What you have to do: In the records below, tally every line containing "will". Report only the total.

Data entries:
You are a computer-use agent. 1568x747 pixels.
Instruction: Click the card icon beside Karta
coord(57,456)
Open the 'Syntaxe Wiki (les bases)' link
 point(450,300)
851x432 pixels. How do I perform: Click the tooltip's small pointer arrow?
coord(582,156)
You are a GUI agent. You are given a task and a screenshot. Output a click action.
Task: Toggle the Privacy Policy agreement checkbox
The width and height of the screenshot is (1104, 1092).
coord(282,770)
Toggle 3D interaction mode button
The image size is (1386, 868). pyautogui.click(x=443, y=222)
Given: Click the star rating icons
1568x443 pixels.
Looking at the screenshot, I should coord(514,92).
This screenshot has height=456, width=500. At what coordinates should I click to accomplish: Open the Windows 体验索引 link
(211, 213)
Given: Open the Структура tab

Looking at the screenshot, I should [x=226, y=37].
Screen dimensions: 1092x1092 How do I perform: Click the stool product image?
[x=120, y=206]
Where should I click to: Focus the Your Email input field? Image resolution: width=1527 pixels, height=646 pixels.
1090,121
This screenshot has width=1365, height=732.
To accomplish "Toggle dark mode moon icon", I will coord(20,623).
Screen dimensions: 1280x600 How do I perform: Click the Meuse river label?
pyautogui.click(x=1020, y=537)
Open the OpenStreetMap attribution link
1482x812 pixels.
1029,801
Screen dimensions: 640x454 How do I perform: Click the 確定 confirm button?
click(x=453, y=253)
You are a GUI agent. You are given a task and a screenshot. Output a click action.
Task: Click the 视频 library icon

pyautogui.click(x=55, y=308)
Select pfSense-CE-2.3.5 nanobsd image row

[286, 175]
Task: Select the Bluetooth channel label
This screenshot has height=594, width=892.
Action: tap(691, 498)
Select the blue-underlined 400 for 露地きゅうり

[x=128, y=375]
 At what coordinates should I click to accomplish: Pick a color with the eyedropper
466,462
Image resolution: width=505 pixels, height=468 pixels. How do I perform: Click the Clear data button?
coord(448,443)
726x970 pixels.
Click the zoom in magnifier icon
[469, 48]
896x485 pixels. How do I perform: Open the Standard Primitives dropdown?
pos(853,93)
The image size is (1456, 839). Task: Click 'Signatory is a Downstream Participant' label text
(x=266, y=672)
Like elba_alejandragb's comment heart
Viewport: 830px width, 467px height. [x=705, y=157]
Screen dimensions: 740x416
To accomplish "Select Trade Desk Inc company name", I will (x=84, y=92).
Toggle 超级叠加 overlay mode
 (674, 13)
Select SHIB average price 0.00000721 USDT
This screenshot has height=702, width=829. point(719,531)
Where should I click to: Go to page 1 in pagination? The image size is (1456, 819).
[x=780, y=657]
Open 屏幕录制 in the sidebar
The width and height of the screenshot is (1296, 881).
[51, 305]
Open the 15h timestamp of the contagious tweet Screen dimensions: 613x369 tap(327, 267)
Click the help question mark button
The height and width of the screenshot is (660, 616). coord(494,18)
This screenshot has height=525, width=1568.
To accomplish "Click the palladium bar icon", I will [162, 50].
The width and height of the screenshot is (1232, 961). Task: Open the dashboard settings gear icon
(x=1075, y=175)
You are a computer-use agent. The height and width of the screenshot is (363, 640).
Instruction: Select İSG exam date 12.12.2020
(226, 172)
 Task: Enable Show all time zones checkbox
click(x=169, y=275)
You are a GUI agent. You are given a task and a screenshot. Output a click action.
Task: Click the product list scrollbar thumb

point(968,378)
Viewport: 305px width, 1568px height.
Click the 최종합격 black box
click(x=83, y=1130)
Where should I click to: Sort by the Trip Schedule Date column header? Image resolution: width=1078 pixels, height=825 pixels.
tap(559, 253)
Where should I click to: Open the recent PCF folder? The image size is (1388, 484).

Reply: 3